Нелепые нравы жителей воображаемого острова, некоего «Греческого архипелага», находящегося на «другой земле» [Достоевский 25: 112], которые описывает нам «смешной человек», больше всего напоминают образ жизни гуигнгнмов – одухотворенных и при этом весьма разумных лошадей, которых представитель разлагающегося западного мира – Гулливер – так полюбил во время своего четвертого путешествия.

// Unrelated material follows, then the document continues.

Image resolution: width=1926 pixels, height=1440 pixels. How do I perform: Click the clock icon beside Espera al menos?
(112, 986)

Восторги героя Свифта явно предвосхищают чувства, испытываемые героем Достоевского среди островитян: «Для них разум не является, как для нас, инстанцией проблематической… он не осложнен, не затемнен и не обесцвечен страстью и интересом» [Свифт 1947: 563]. Когда гуигнгнмы умирают, «друзья и родственники покойного не выражают ни радости, ни горя… <…> умирающие гуигнгнмы торжественно прощаются со своими друзьями, словно отправляясь в далекую страну…» [Там же: 579, 580–581]. Гулливер глубоко впечатлен тем, что в языке гуигнгнмов нет слов, обозначающих такие понятия, как ложь, сомнение, мнение или зло. Глагол умереть означает «возвратиться к своей праматери» [Там же: 580]. Речь «смешного человека» – замкнутый рассказ-монолог – также напоминает Гулливера: к концу повествования герой Свифта тоже становится кем-то вроде безумного проповедника, однако, в отличие от всеохватных мыслей «смешного человека», его доктрина глубоко мизантропична. Побывав в идеальном, не затронутом деградацией обществе, Гулливер больше не может выносить человеческие слабости и даже сам человеческий род, в том числе своих соотечественников, – все то, что «смешной человек» охотно принимает после «возвращения».

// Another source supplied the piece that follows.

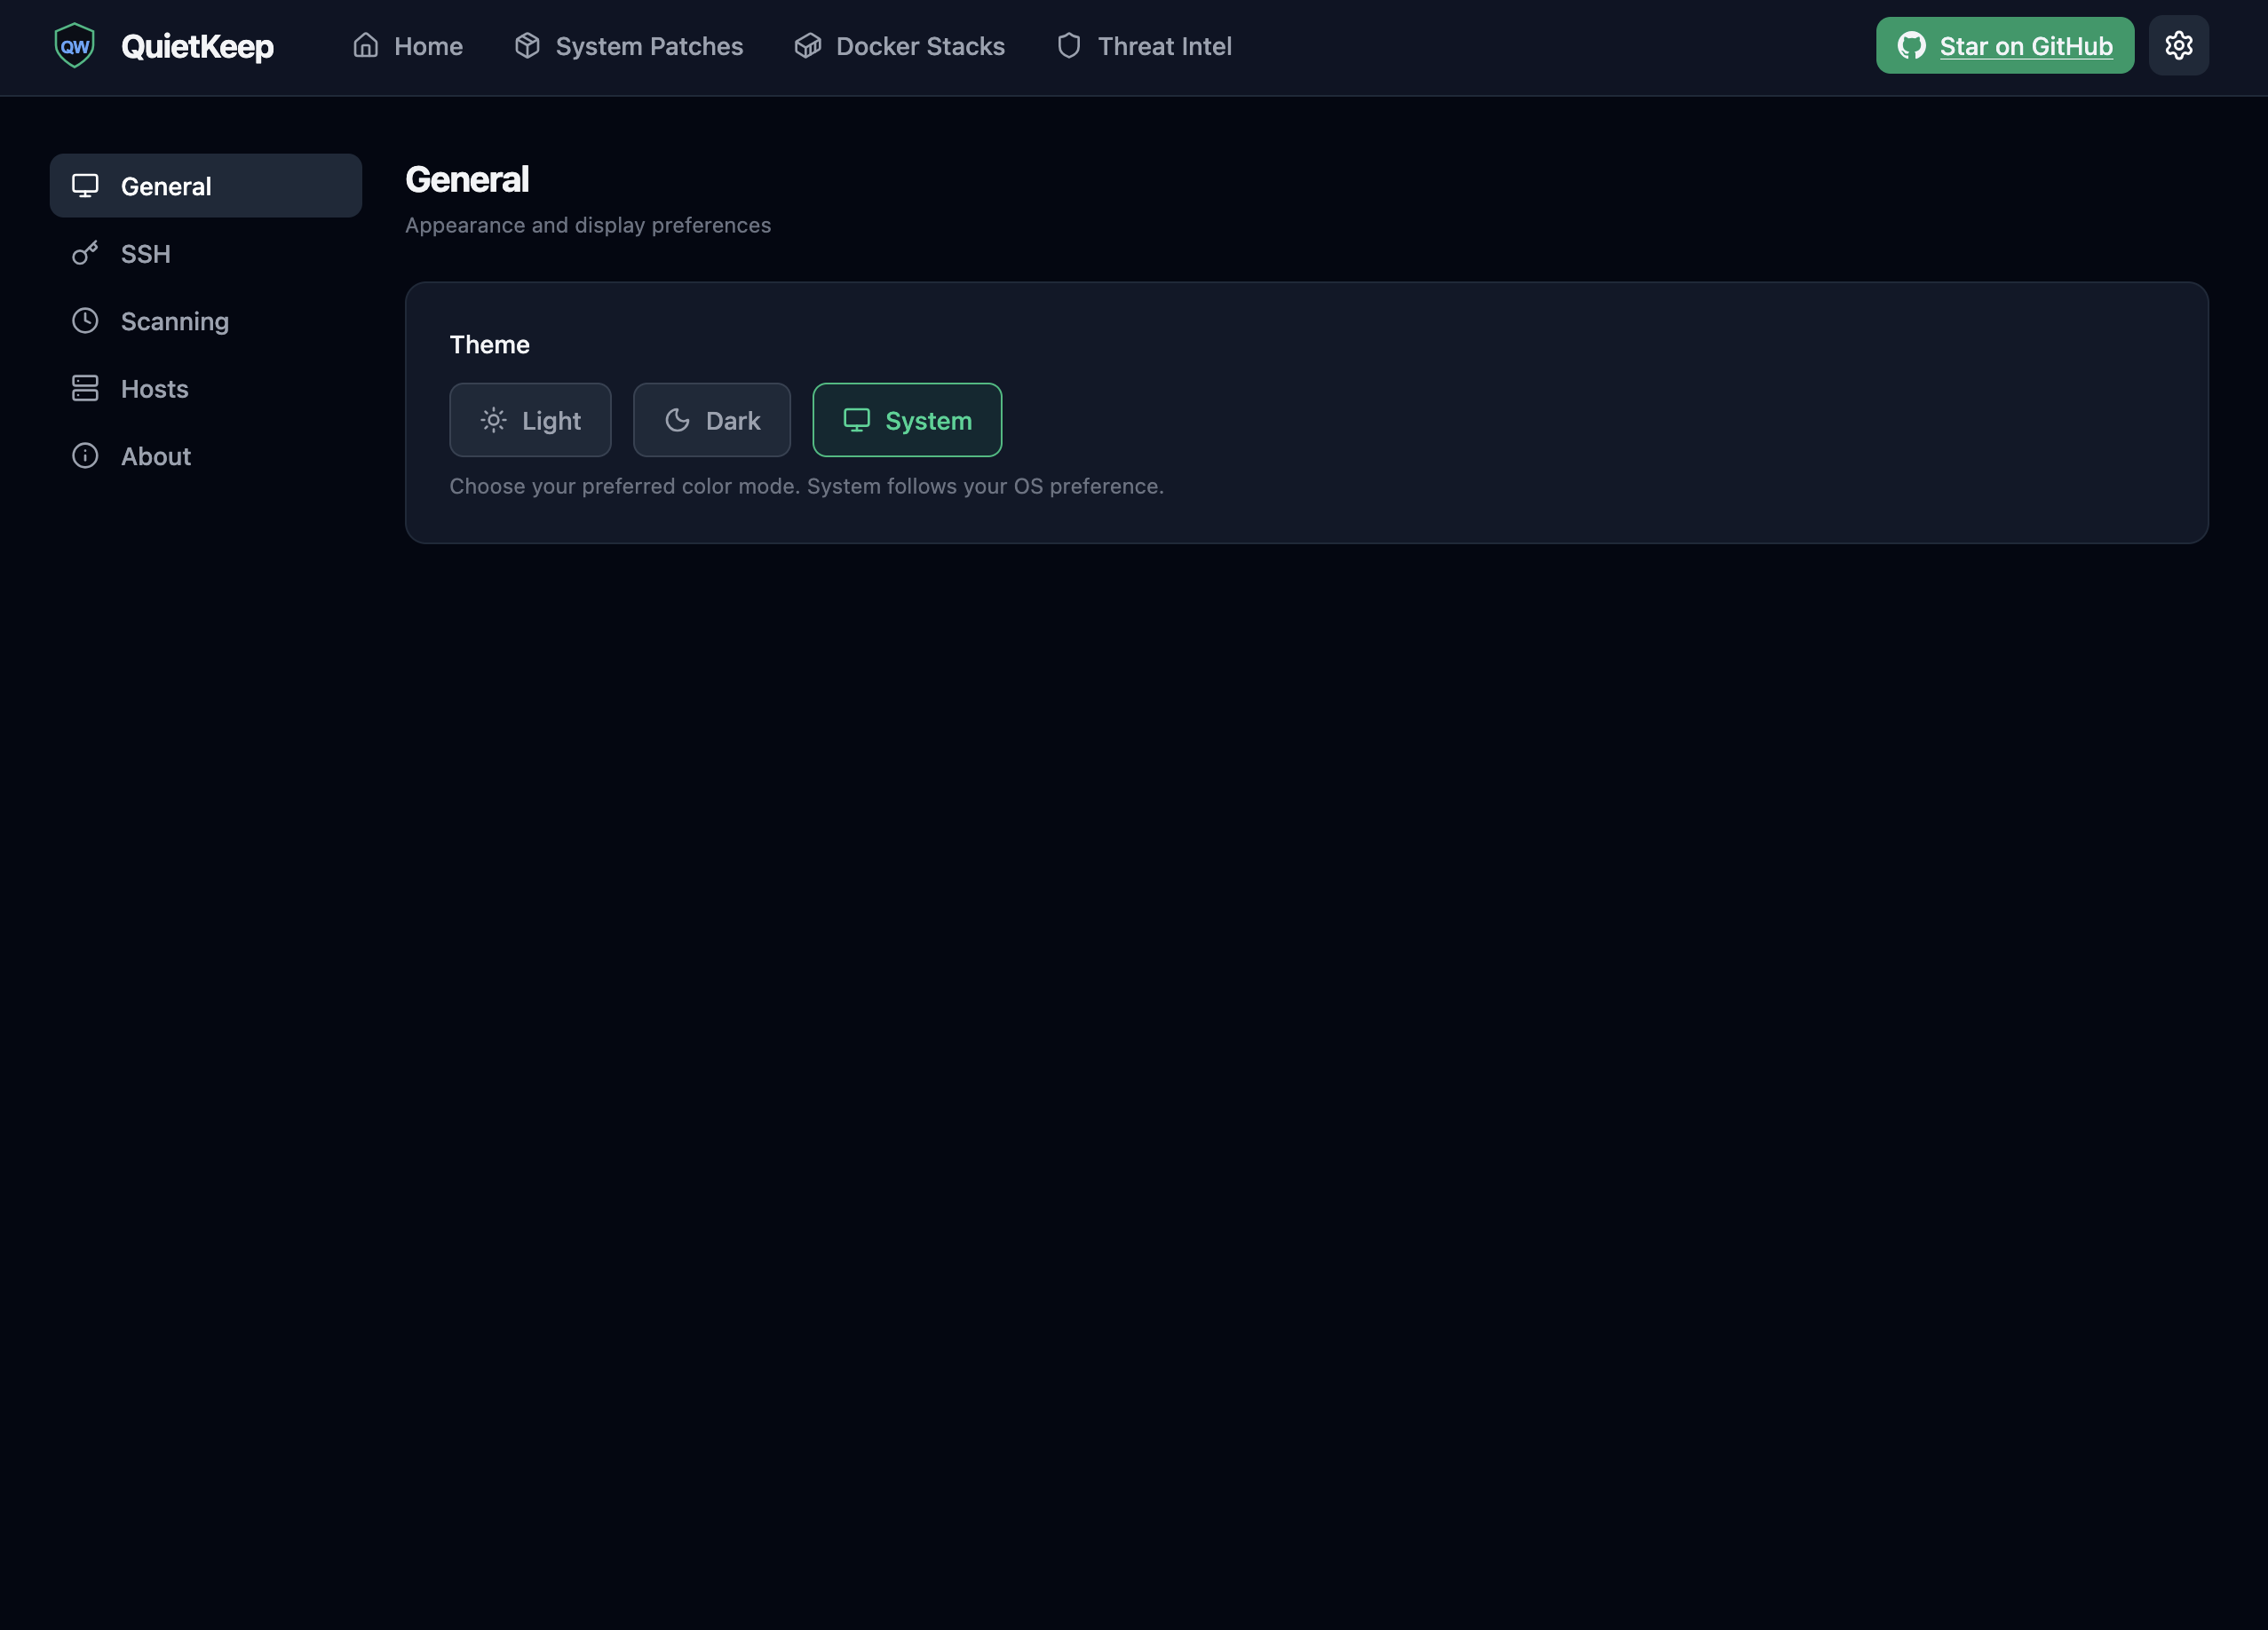Click the QuietKeep shield logo
Viewport: 2268px width, 1630px height.
click(73, 45)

Помимо прочего, видение «смешного человека» – это еще одна глава в истории восприятия Достоевским Руссо. Как я уже показала, Достоевский охотнее всего полемизировал с «Исповедью», перерабатывая и переделывая некоторые ключевые эпизоды этого текста – прежде всего рассказ Жан-Жака об украденной ленте, воспринятый Достоевским как сложное семантическое поле искаженного желания, с чем можно было экспериментировать[131]. Безусловно, «рамка» рассказа «Сон смешного человека» – это исповедь в буквальном смысле: рассказчик сознается в тайном преступлении, раскаивается и по ходу повествования ступает на новый путь[132].

Однако для того, чтобы обнаружить наиболее явное руссоистское влияние в «Сне…», нужно обратиться к творчеству Руссо как политического мыслителя и аналитика общественной жизни. Обитателей фантастического острова «смешного человека» можно считать двоюродными братьями гуигнгнмов, но они являются также братьями и сестрами «естественных людей», которых Руссо описывает в своем «Рассуждении о происхождении и основаниях неравенства между людьми» (1755). Естественные люди живут инстинктом, не затронутым страстями и подпитываемым чувством жалости. Их врожденная доброта, как и доброта тех, кого посетил в своем сне «смешной человек», отражает способность к состраданию. Руссо определяет присущее естественному человеку сострадание как инстинктивное человеческое стремление, способствующее «взаимному сохранению всего рода… <…> оно-то и занимает в естественном состоянии место законов, нравственности и добродетели, обладая тем преимуществом, что никто и не пытается ослушаться его кроткого голоса» [Руссо 1969:66–67][133]. На первый взгляд, это руссоистское понятие сострадания напоминает аналогичные идеи Достоевского, выраженные Мышкиным в «Идиоте». Но разница между двумя концепциями огромна, ибо чувство, о котором говорит Руссо, может существовать в мире без Бога, а то, которое входит в систему Достоевского, – не может.

Откликаясь в одном рассказе на два очень разных произведения – «Путешествия Гулливера» и «Рассуждение…», – писатель создает странный гибрид. Намерения Свифта сугубо сатиричны: хотя он и хотел бы, чтобы мы восхищались некоторыми аспектами цивилизации гуигнгнмов, он явно не желал бы, чтобы мы разделяли безумное отвращение Гулливера к людям в финале книги. Читатель может сочувствовать Гулливеру и понимать его прискорбное положение, но никто, разумеется, не ждет, что он переживет те психические изменения, которые явились результатом странствий этого героя. Чередующиеся читательские реакции сочувствия, отождествления и отторжения до определенной степени переносятся из книги Свифта в рассказ Достоевского, хотя вопрос о том, действительно ли автор убеждает читателей принять или отвергнуть точку зрения «смешного человека», и был основным моментом несогласия интерпретаторов.